Three changes fix the OOM:

Incremental aggregation. View counts are aggregated in LongAdder (8 bytes per article) instead of buffered as full events (34KB per event). Memory usage is proportional to distinct articles, not event count.
Raw payload stripping. event.withoutRawPayload() creates a lightweight copy without the 34KB byte array. Only the metadata needed for analytics is retained.
Bounded queue. The ArrayBlockingQueue with capacity 10,000 provides a hard memory ceiling. If events arrive faster than they can be processed, the oldest are dropped.

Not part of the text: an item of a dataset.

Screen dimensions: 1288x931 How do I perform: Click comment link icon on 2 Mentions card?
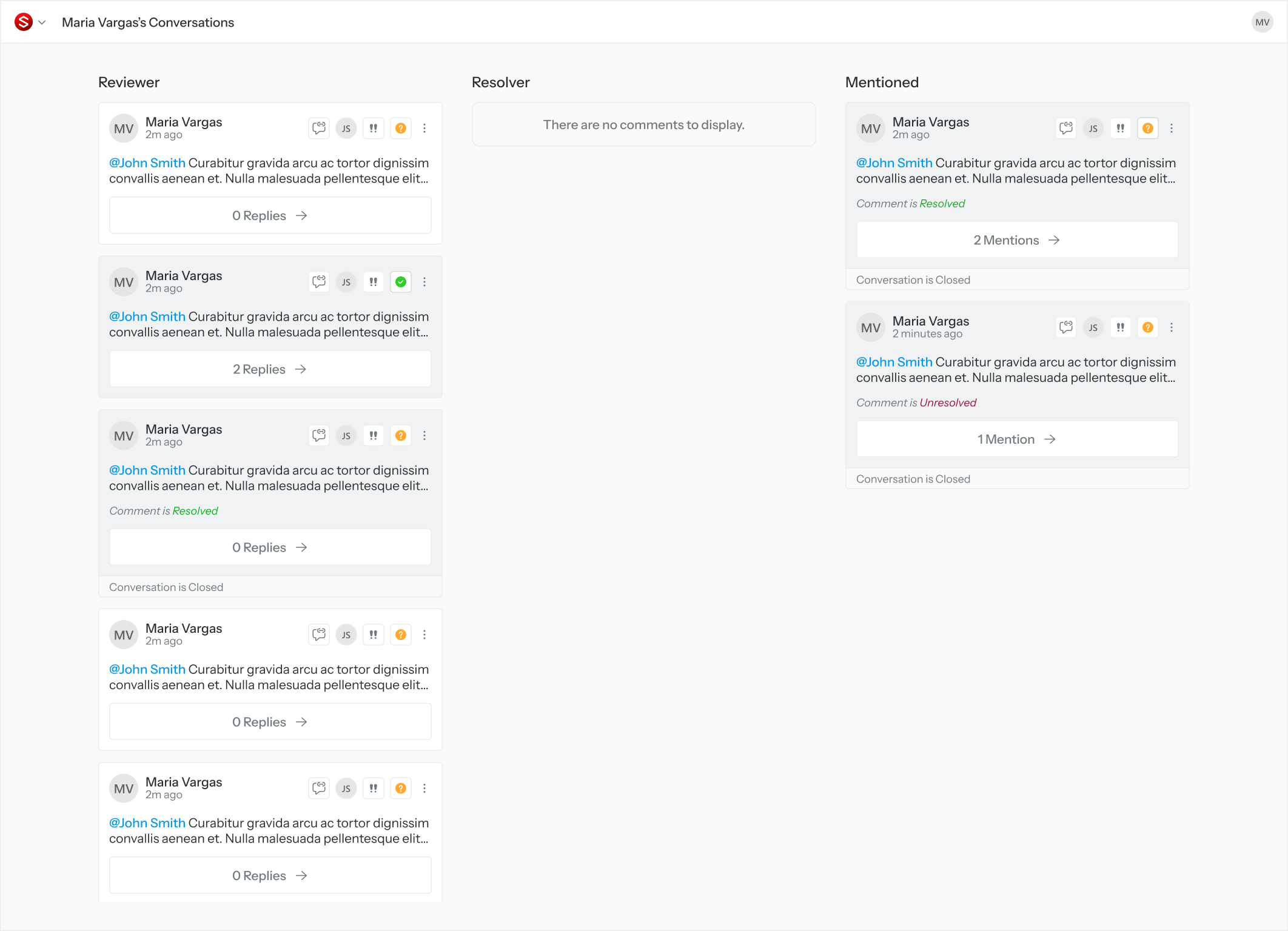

Losing a few events is acceptable; OOM is not.

Measuring the Fix

After deploying the fix, verify with allocation profiling:

# Before fix: measure allocation rate
./asprof -e alloc --total -d 60 -f /tmp/before-alloc.html <pid>
# Result: 2.4 GB/s allocation rate in UsageAggregator path

# After fix: measure allocation rate
./asprof -e alloc --total -d 60 -f /tmp/after-alloc.html <pid>
# Result: 12 MB/s allocation rate in UsageAggregator path (200x reduction)

Monitor Old Generation usage after deployment:

# Before fix: Old Gen grows 50MB/minute during peak traffic
# After fix: Old Gen stable at 180MB

# Verify with jstat
jstat -gcutil <pid> 5000
# S0     S1     E      O      M      CCS    YGC    YGCT   FGC    FGCT
# 0.00   42.31  67.23  22.14  97.32  95.18  1847   4.231  0      0.000

Zero Full GC events (FGC = 0). Old Generation at 22%. The memory leak is fixed.

Allocation Profiling Checklist

For every performance investigation where GC metrics show elevated pause times or growing heap usage:

Profile allocations: ./asprof -e alloc --total -d 60 -f /tmp/alloc.html <pid>
Identify the widest frames in the allocation flame graph
For each hotspot, ask: can this object be reused, pre-allocated, or eliminated?
For retained objects (objects that survive to Old Gen), take a heap dump and find the retention chain
Verify the fix reduces allocation rate with a second allocation profile
Verify the fix stabilizes Old Gen with jstat -gcutil

Objects that die young are cheap. Objects that survive are expensive. Objects that never die are bugs.